• [Data extracts]
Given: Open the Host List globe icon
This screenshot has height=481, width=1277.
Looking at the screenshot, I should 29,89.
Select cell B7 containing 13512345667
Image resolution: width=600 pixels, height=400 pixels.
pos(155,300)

• [Required action]
The listing above is to be transcribed in full, with no line omitted.

• [Expected answer]
Given: Open the Host List globe icon
This screenshot has height=481, width=1277.
Looking at the screenshot, I should 29,89.
Select cell B7 containing 13512345667
Image resolution: width=600 pixels, height=400 pixels.
pos(155,300)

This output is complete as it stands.